In 1899–1900, much of India, including Western India and Central India, was afflicted by a terrible famine, and the State of Jaipur also suffered from it. Madho Singh II, the then ruler of Jaipur, undertook energetic and effective measures to deal with it. He initiated various relief works, chiefly irrigation projects. He also spent about Rs. 5,000,000 for constructing bunds and dams at various places, for cutting canals, and to provide work to the labourers and poor classes. He spent Rs. 1,900,000 to relieve 20,000,000 people, and another Rs. 100,000 in the villages and poor houses of his dominions, which helped save nearly 1,500,000 lives. He threw open the forests of Jaipur for free grazing, and permitted people to remove and sell grass and firewood. He also remitted land revenue amounting to nearly Rs. 1,200,000, and gave his subjects money free of cost to enable them to carry on cultivation of crops.

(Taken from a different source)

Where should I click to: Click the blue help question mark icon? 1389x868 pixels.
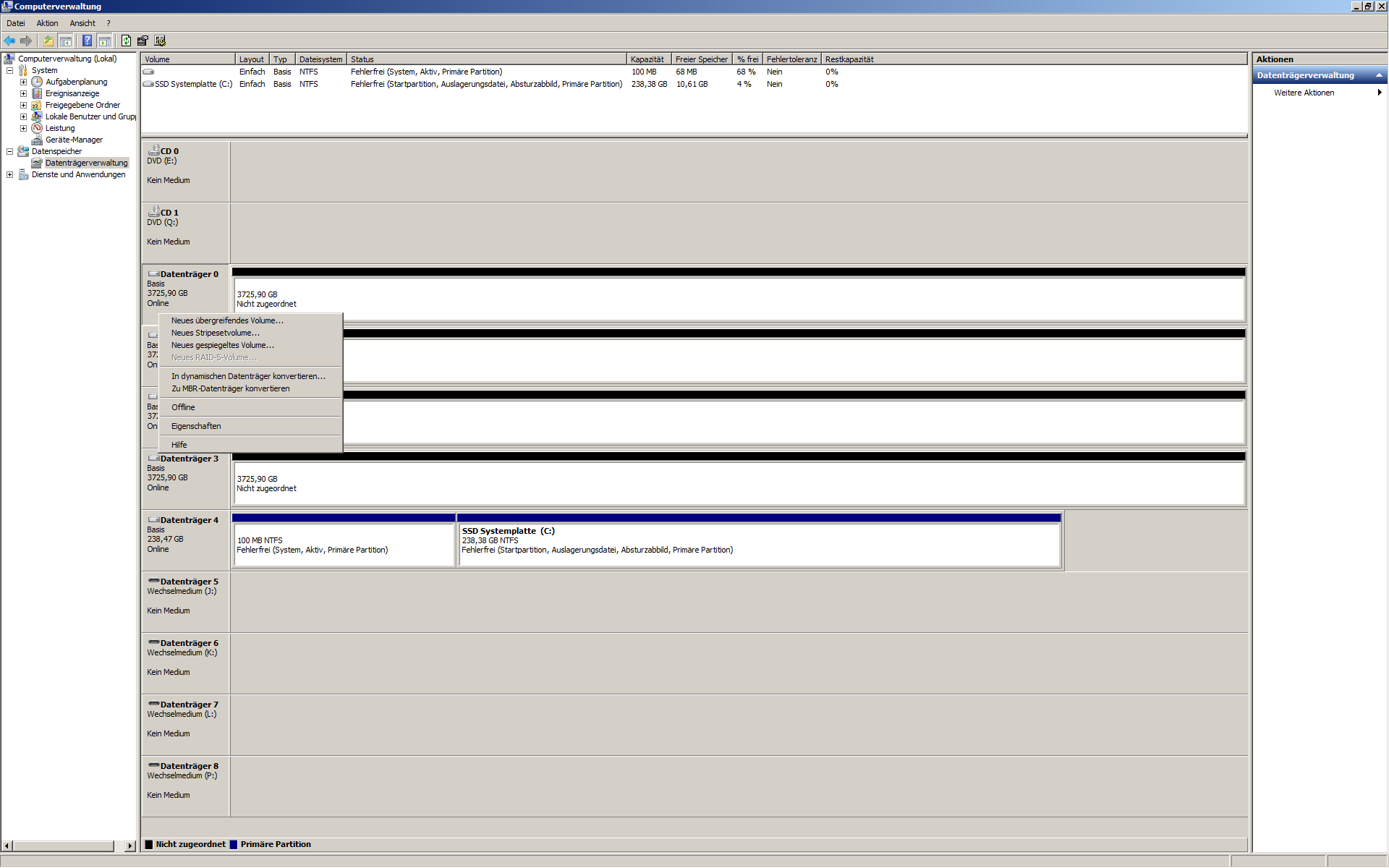pyautogui.click(x=87, y=41)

Seeing the devastating effects and suffering caused by the famine of 1899–1900 throughout India, he realised the necessity and importance of having funds in advance to mitigate and relieve the suffering of the people promptly, should such circumstances ever occur. Realising this, he laid the idea of founding a permanent, all-India Famine Fund before Lord Curzon, the then Viceroy and Governor-General of India, who approved of it. Madho Singh II initially endowed Rs. 16,00,000 towards the establishment of the fund, but later increased it to Rs. 25,00,000. These contributions of his, paid between 1900 and 1906, formed the fund's kernel, and the interest on them was to be available for helping famine‑stricken people in any part of India. The fund was established on 25 July 1900 under the Charitable Endowments Act, 1890 (VI of 1890), by the Governor‑General in Council, and came to be known as the Indian People's Famine Trust. The senior wife of Madho Singh II, Jadonji, contributed to the fund twice: firstly, in 1903, she gave Rs. 100,000, and later, she gave another Rs. 100,000 when the then Princess of Wales paid a visit to Jaipur. The Nawab of Bahawalpur, Bahawal Khan V, also contributed no less than Rs. 300,000 to the fund.

Contributions of Madho Singh to the Fund
| No. | Year | Amount | Reference |
| 1 | 1900 | Rs. 16,00,000 |  |
| 2 | 1901 | Rs. 4,00,000 |
| 3 | 1904 | Rs. 1,00,000 |
| 4 | 1906 | Rs. 4,00,00 |
| Total |  | Rs. 25,00,000 |

By the agreement reached between India and Pakistan in Karachi on 12 June 1955, following the discussion of the Indo-Pakistan Financial Conference on 10 June and 11 June 1955, it was agreed that the assets of the fund were to be divided between the two countries in the ratio of 82½ : 17½ respectively.

==Purpose==
The original purpose of the Indian People's Famine Trust was the alleviation, by grants of money or otherwise, of general distress caused by failure or destruction of crops, or by any calamity of a like nature, either in British India or in any Native States.